-------- MATERIAL FOR THIS EXERCISE --------

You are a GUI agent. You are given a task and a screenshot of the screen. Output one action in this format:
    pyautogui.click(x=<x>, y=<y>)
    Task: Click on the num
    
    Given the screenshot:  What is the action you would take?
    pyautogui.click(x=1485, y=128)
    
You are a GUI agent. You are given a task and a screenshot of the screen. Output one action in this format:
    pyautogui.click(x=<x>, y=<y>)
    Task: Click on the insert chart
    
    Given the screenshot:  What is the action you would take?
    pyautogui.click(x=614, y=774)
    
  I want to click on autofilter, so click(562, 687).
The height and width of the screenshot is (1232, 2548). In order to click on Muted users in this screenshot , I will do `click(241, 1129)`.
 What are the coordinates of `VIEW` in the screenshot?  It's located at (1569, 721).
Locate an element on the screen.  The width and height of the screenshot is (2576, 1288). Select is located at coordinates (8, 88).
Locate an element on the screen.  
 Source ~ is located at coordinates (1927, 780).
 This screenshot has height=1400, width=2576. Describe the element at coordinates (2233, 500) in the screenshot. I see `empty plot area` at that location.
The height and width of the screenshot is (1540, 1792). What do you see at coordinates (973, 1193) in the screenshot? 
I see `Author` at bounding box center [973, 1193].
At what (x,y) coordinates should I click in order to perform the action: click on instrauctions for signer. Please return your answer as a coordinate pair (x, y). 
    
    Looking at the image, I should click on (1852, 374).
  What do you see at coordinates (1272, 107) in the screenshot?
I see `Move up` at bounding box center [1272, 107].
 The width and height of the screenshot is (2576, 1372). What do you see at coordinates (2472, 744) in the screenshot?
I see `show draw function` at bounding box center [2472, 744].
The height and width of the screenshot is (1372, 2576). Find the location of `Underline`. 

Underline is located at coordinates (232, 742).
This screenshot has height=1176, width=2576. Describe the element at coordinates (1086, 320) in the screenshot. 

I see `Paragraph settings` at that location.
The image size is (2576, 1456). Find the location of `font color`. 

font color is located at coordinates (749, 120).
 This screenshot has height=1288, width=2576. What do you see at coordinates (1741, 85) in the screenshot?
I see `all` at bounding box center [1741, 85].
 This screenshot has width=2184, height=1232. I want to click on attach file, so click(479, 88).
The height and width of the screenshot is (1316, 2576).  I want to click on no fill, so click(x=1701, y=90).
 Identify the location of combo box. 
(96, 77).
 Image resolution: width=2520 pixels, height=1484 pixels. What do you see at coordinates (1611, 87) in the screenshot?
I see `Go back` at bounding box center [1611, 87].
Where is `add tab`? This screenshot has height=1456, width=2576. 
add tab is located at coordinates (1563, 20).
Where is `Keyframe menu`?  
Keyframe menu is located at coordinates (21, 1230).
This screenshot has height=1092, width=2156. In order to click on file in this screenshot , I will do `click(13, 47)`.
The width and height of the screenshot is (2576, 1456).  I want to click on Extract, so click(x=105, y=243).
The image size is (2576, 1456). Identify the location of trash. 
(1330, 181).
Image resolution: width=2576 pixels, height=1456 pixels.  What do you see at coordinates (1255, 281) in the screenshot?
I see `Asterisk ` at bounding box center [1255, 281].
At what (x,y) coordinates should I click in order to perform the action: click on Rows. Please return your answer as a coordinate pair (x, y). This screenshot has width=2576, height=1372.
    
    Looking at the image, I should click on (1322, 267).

--------

[STATED PROBLEM]: Reproduce, without alteration, the part of the data that opens with the line containing "The height and width of the screenshot is (1540, 1792)." and closes with the line containing "Looking at the image, I should click on (1852, 374).", both lines included.

[THE ANSWER]:
The height and width of the screenshot is (1540, 1792). What do you see at coordinates (973, 1193) in the screenshot? 
I see `Author` at bounding box center [973, 1193].
At what (x,y) coordinates should I click in order to perform the action: click on instrauctions for signer. Please return your answer as a coordinate pair (x, y). 
    
    Looking at the image, I should click on (1852, 374).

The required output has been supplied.